Given the Kahn-Penrose metric: $$ds^2=2dudv-(1-u)^2dx^2-(1+u)^2dy^2$$ I calculated the Riemann Tensor and found that all elements equal 0.

Is there some symmetry principle by which I could have easily deduced zero curvature or other properties directly from the metric without actually doing the calculation?

EDIT: I would be grateful for an explanation about the connection between the curvature and symmetries of any metric, not just the Kahn-Penrose example.

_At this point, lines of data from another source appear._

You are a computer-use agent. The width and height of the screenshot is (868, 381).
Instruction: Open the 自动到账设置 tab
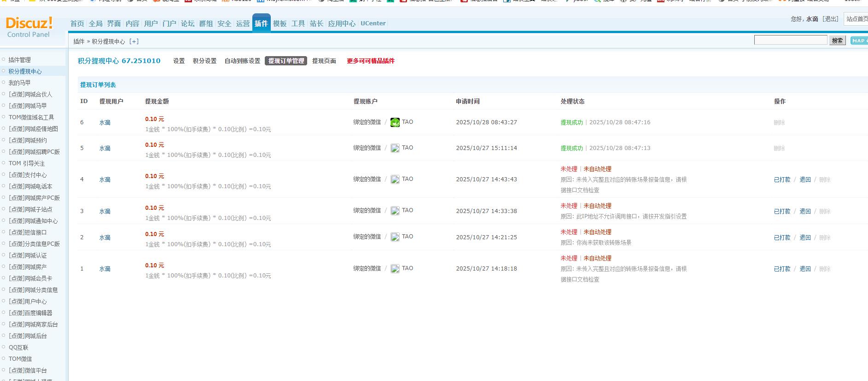pos(242,61)
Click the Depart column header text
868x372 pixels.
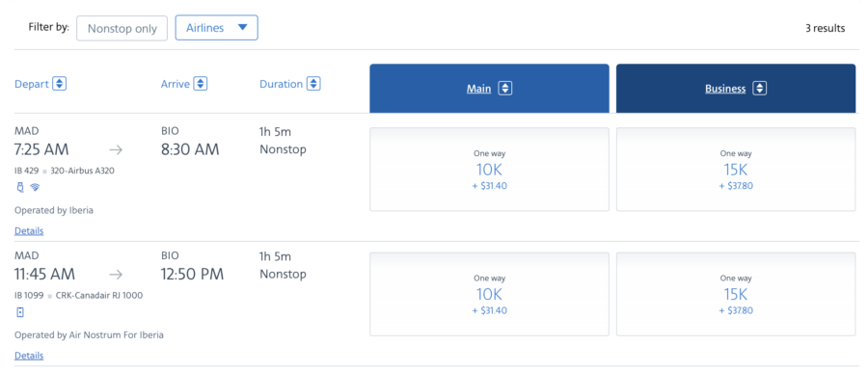point(32,84)
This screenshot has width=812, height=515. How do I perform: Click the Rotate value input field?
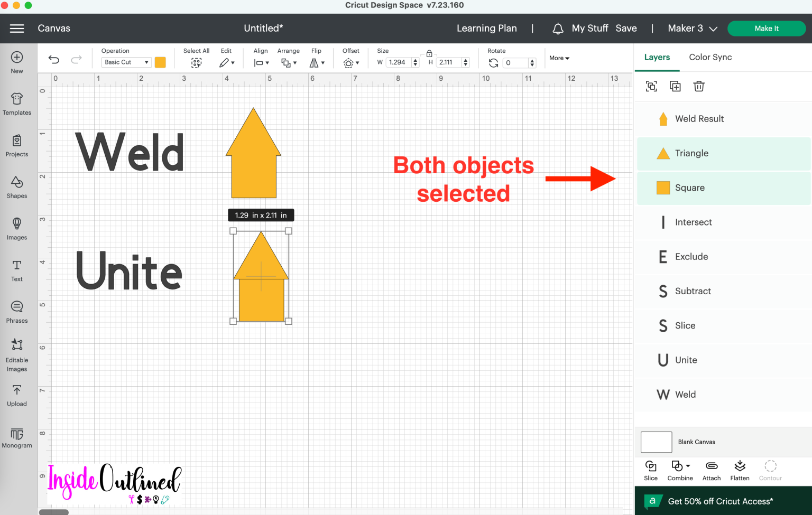[515, 62]
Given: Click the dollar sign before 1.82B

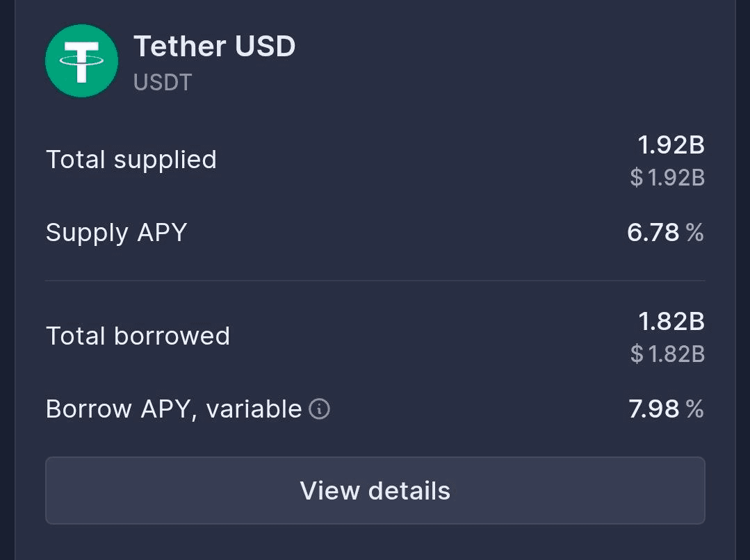Looking at the screenshot, I should pyautogui.click(x=637, y=354).
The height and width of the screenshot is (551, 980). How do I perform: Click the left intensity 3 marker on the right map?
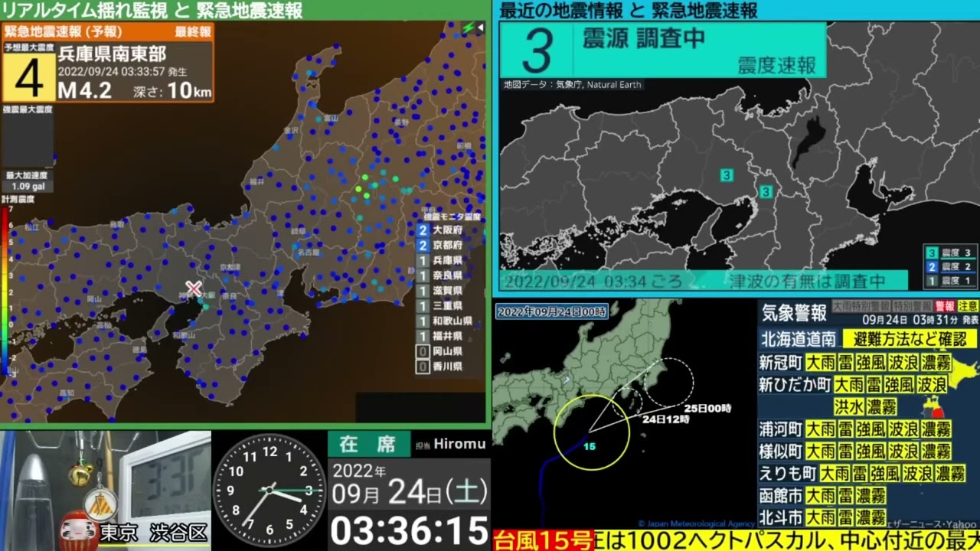(727, 175)
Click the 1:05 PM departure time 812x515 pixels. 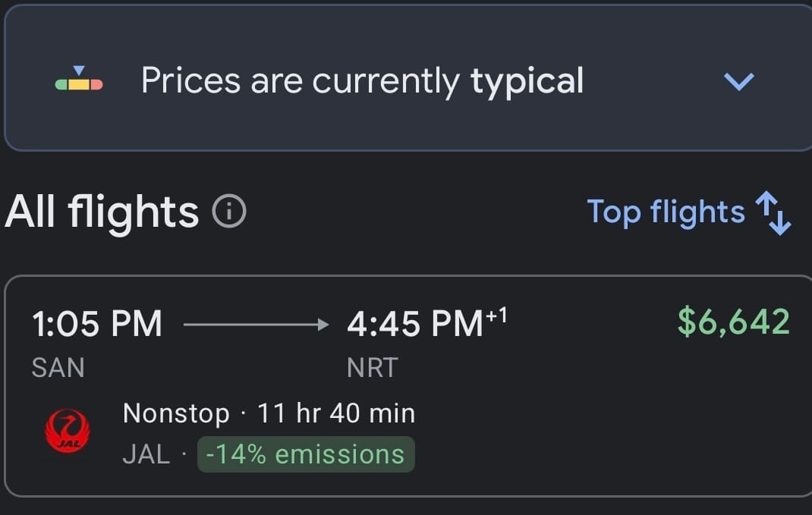pos(97,324)
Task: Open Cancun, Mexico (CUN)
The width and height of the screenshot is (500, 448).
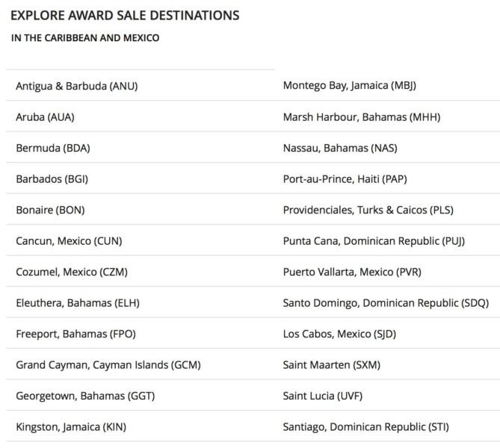Action: [70, 241]
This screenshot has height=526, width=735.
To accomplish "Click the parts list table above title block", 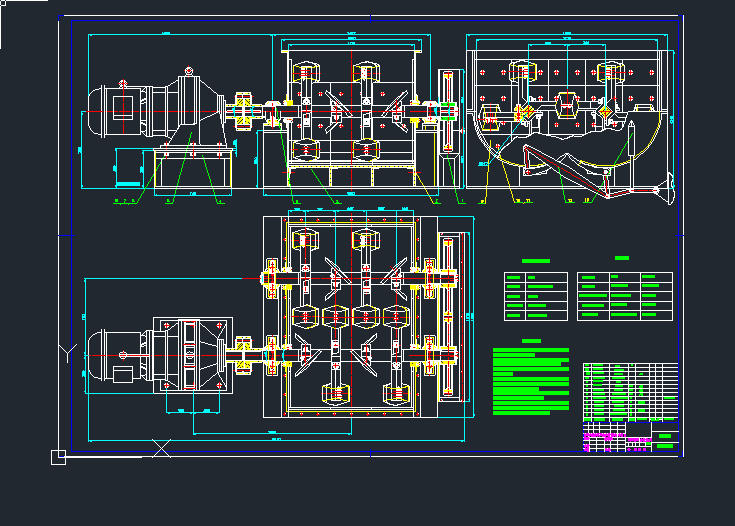I will [630, 391].
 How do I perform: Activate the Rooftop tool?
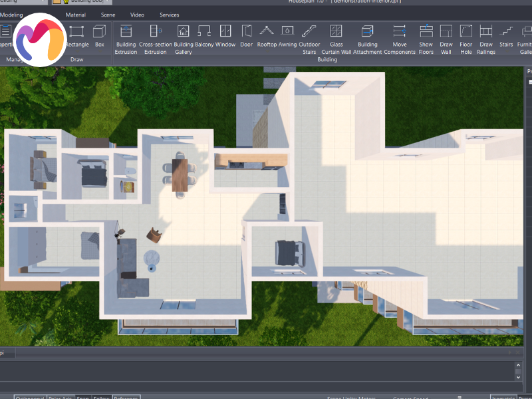(x=267, y=35)
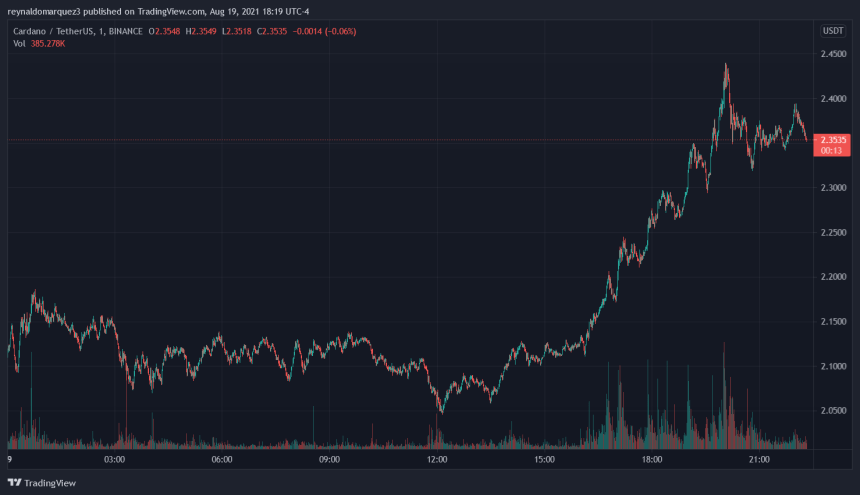
Task: Select the 15:00 time axis marker
Action: 544,460
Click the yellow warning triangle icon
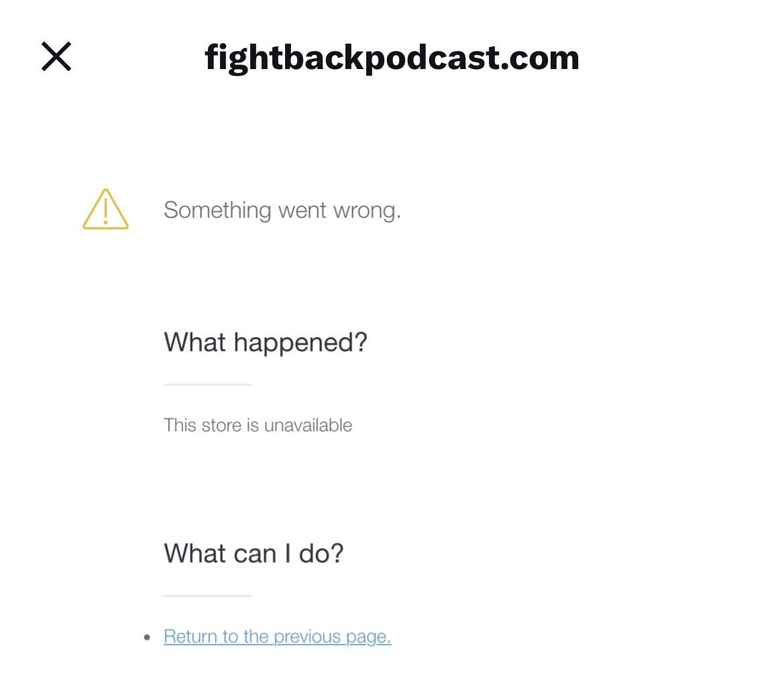784x698 pixels. pos(105,210)
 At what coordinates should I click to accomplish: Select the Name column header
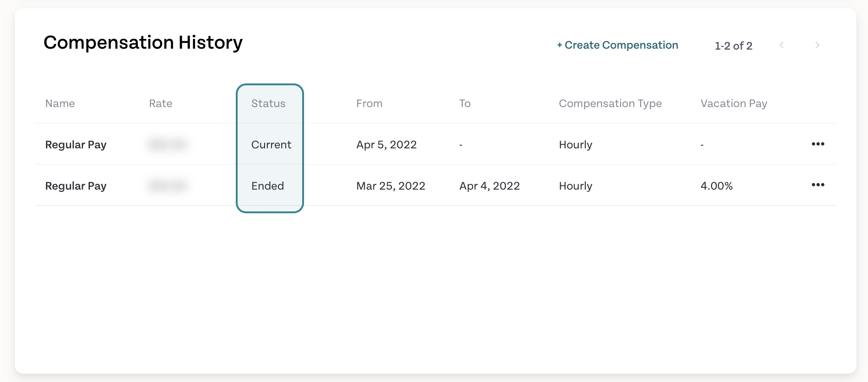point(60,103)
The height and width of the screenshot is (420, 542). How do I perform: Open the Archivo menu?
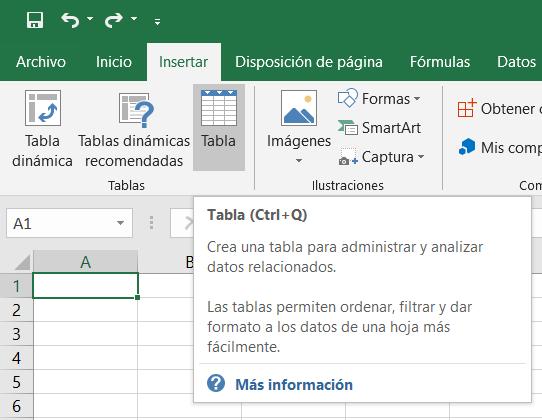coord(41,62)
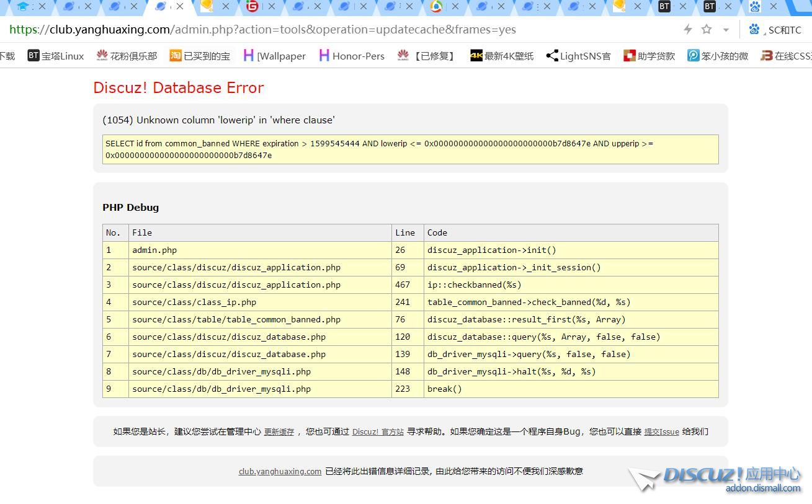Click the club.yanghuaxing.com footer link
Viewport: 812px width, 504px height.
(x=280, y=471)
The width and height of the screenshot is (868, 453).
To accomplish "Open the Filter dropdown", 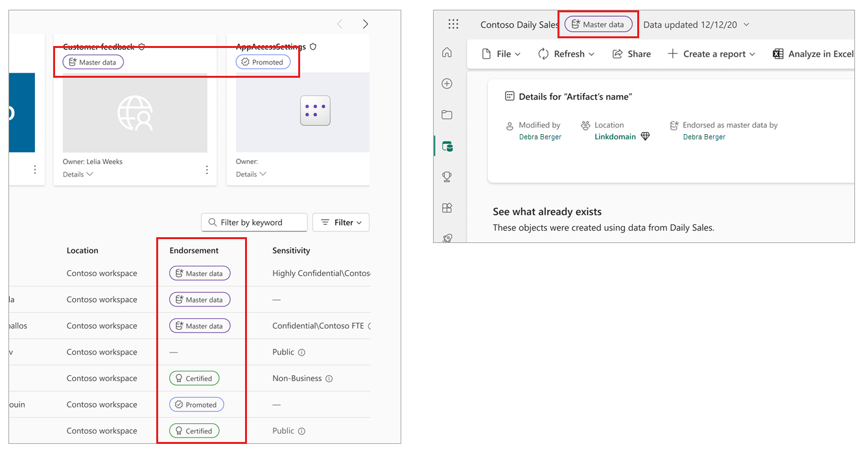I will coord(341,222).
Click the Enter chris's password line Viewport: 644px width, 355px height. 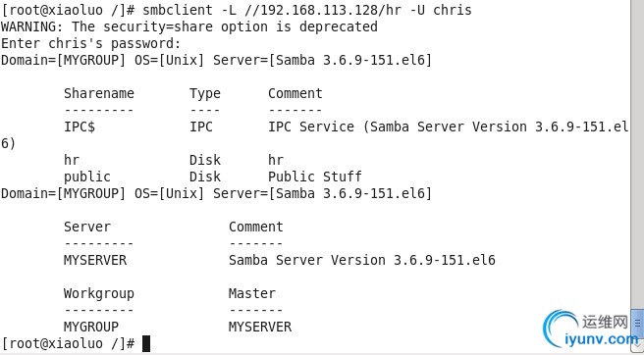90,43
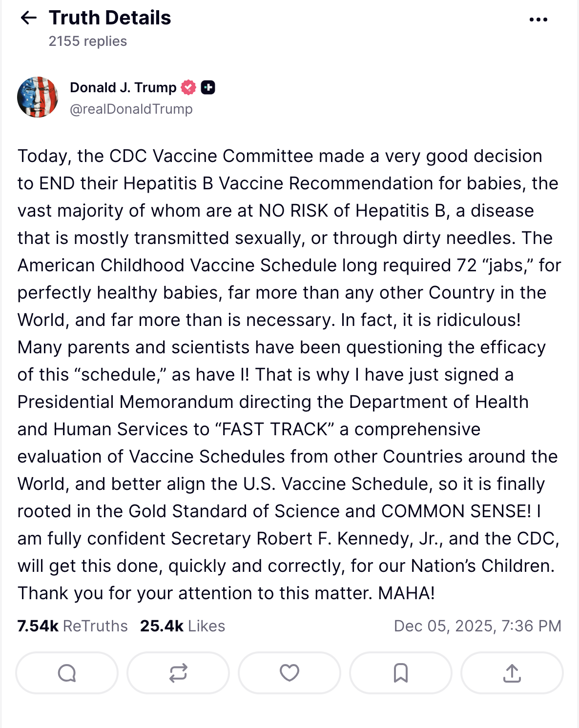View the 7.54k ReTruths list
Screen dimensions: 579x728
coord(72,626)
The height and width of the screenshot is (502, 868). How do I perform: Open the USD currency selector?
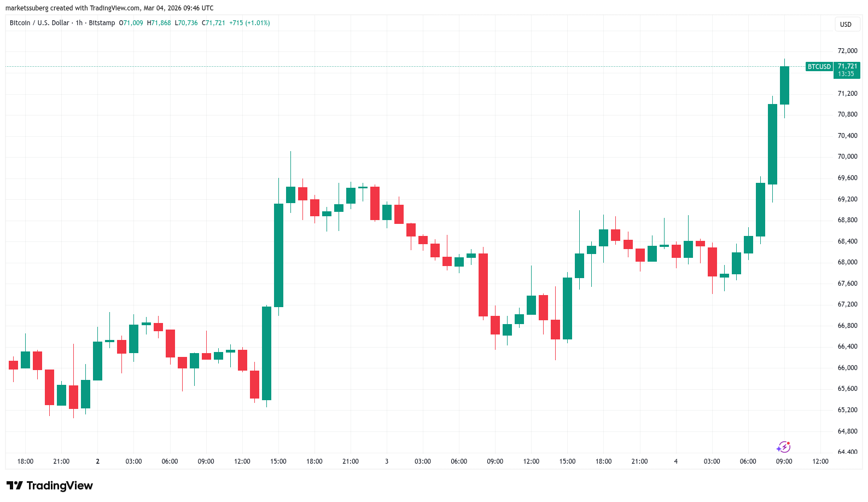coord(846,25)
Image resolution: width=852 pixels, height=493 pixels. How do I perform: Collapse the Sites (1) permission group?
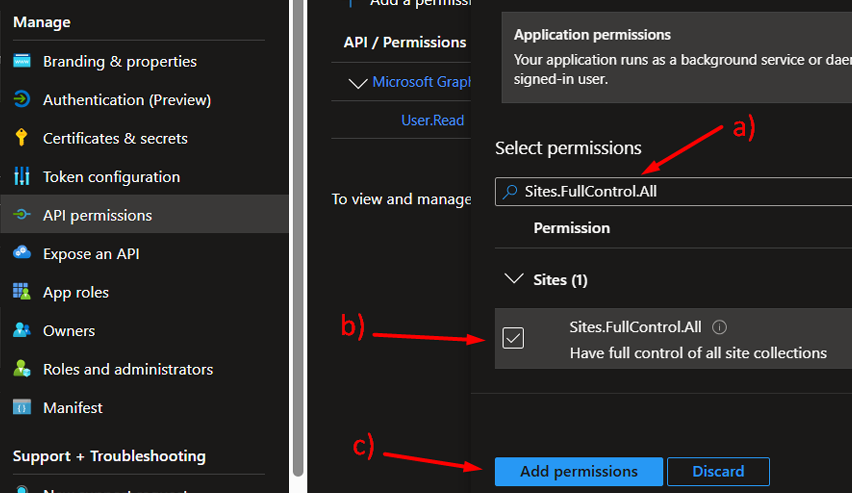pos(515,280)
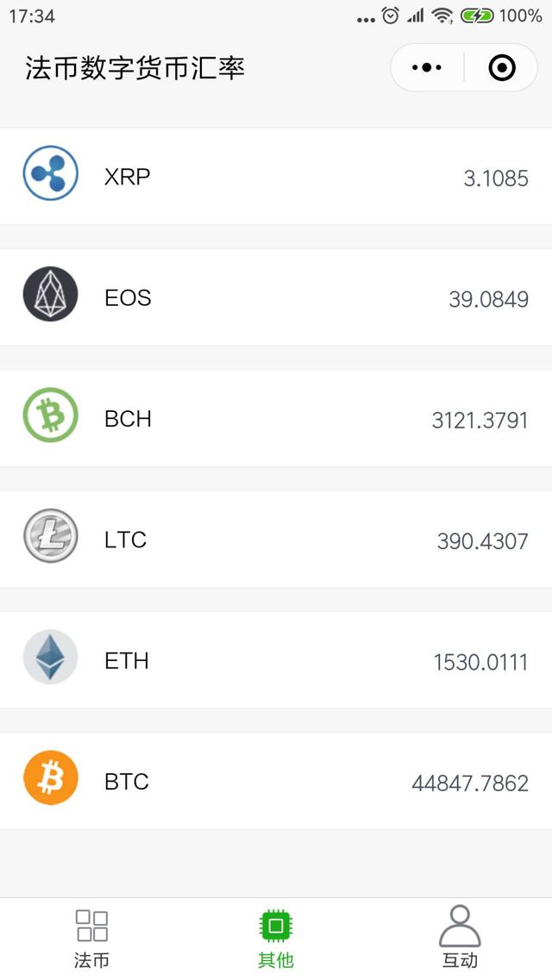Close mini program via circle target button
552x980 pixels.
pos(502,67)
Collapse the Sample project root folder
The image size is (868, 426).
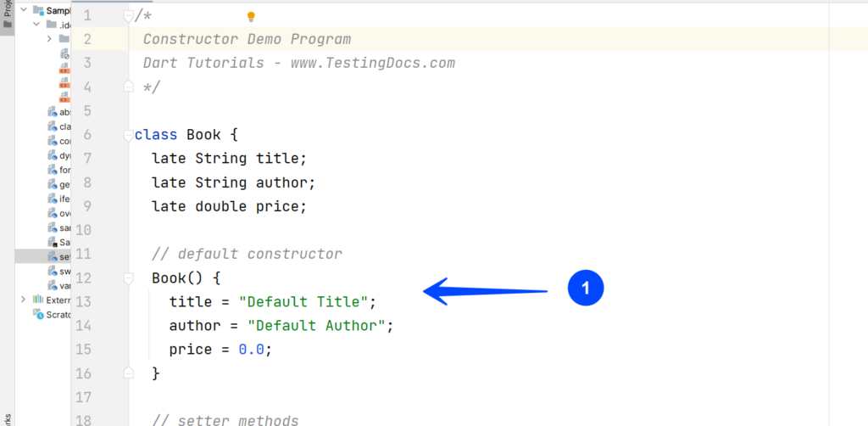click(23, 11)
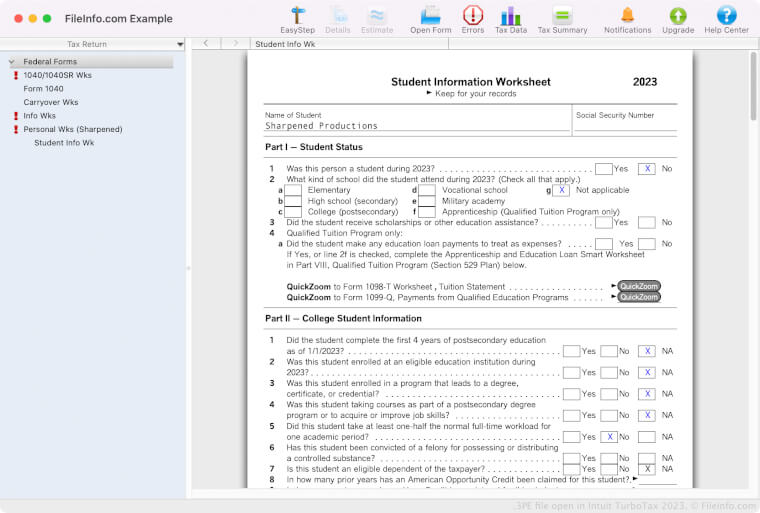Open the Tax Return dropdown arrow
The image size is (760, 513).
[180, 44]
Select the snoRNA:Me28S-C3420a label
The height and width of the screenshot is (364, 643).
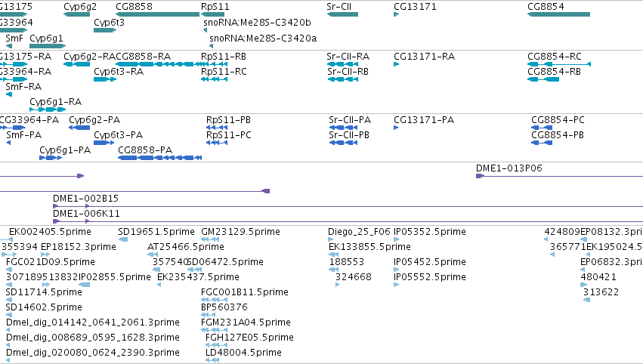click(263, 39)
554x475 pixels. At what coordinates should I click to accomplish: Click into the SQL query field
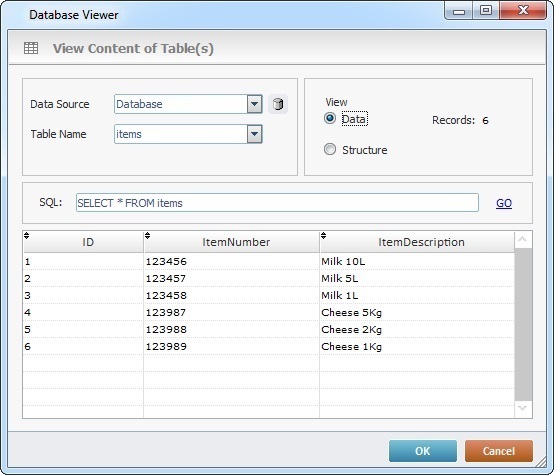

• It seems wrong. The output for the Christoffel symbols is 0 for all, but even $\Gamma ^a_{aa}$ is non-zero. – MBN Jan 12 at 12:08

One way to see that the curvature tensor is zero is to start with the fact that there is no dependence of metric components on null coordinate $$v$$. So performing Kaluza–Klein reduction along the Killing vector $$\partial_v$$ we would obtain a Newton–Cartan spacetime with two spatial coordinates ($$x$$ and $$y$$), while $$u$$ now becomes Galilean time coordinate.
The time evolution of spatial metric corresponds to the following law of motion for comoving observers: $$X(u)=(1-u)\, X_0,\qquad Y(u)=(1+u)\,Y_0.$$ But these are equations for linear motion along a straight line. So there is no Newtonian gravity here and $$(u,x,y)$$-spacetime is just a reparametrization of an empty Galilean spacetime with zero NC curvature and correspondingly the original Kahn–Penrose metric (which would be the Bargmann lift of NC solution) would also have zero Riemann tensor.